(a) according your nice explaination (insight 46) about the way that the RAMBAN and the RAN explain the "partnership" i want to ask: in CHAGIGA the ramban should say - according his view - that half eved should be obligate in "rei'ya" because we can say in your words: "Each partner may choose any part of it and say that he is exercising his right that he bought (along with half of the value of the land) to use whatever part he wants". (and the ran should think the opposite)
(b) (and similarly: is their a way to say :din breirah in half eved??)

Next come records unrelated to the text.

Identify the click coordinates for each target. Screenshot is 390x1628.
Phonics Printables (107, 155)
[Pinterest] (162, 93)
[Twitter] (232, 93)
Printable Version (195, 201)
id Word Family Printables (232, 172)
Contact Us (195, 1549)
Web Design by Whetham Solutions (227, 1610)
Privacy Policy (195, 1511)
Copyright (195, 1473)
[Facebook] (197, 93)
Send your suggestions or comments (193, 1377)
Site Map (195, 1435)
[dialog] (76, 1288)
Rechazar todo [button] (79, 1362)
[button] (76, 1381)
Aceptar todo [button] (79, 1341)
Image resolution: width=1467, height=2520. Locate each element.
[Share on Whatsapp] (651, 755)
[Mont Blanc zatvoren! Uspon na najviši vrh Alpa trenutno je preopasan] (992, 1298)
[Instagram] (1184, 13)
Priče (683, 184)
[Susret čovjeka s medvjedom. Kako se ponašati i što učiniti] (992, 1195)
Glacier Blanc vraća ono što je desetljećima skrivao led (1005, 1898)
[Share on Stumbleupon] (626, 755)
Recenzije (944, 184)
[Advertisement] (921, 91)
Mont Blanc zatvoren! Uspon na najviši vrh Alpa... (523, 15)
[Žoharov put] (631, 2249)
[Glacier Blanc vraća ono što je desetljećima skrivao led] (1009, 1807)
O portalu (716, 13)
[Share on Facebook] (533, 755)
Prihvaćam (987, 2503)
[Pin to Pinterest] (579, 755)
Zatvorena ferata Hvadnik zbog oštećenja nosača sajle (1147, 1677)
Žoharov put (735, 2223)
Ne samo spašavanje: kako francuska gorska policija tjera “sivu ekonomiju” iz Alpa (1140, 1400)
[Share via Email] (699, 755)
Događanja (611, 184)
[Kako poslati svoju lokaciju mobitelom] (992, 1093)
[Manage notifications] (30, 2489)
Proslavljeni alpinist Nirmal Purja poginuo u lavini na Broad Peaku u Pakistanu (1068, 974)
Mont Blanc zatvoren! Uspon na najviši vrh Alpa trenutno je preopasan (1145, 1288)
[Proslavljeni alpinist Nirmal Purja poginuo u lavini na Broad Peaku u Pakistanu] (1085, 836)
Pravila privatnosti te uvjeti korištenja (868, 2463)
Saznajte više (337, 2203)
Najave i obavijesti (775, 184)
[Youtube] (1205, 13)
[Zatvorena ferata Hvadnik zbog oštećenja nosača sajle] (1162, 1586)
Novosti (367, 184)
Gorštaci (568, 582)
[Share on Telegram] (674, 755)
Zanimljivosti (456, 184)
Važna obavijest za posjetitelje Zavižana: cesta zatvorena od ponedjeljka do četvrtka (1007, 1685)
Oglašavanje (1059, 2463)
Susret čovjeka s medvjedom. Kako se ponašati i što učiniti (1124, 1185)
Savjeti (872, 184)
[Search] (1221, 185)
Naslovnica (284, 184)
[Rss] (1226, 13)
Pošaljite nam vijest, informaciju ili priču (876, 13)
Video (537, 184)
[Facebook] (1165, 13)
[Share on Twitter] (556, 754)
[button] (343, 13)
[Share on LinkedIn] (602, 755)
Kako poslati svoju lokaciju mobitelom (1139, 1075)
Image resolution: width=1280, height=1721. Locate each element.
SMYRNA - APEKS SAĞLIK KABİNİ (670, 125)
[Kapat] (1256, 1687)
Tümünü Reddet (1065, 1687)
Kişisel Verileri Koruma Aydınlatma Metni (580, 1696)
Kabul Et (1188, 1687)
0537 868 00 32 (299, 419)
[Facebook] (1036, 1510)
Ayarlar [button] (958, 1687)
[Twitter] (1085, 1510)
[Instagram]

(a) Your question is according to the Mishnah Rishonah there, which says that a half-Eved is exempt from Re'iyah. The answer is that the Chiyuv of Re'iyah depends on actual ownership, and not just rights of usage. Even though half-ownership of an undividable property gives full rights of usage, nevertheless the ownership of the value of the item is still only partial. To be Chayav in Re'iyah, one must have full and total ownership of himself, with only Hash-m as his "Adon" and no other person as his Adon, as the Torah requires. Hence, both the Ran and the Ramban will agree that according to the Mishnah Acharonah, a half-Eved is exempt from Re'iyah. (This is clear from the Gemara in Gitin (42b) which discusses whether an Eved is considered the legal property of the master (and may eat Terumah if the master is a Kohen) or not, and it comes to no conclusive answer. That question applies only insofar as a Kinyan is concerned. The legal ownership of the half-slave does not affect the Halachah here, which depends on whether or not the person has any other master over him other than Hash-m.)
(b) According to the Ran, it would seem that an Eved owned by partners (or a half-Eved, owned partially by himself and partially by someone else) would be subject to Dinim of Bereirah. According to the Ran, when the Eved works for his master on one day and for himself the next day, that is a manifestation of the permissible type of Bereirah that the Ran discusses here. Of course, this, too, depends on the actual nature of ownership of an Eved as discussed in Gitin (42b).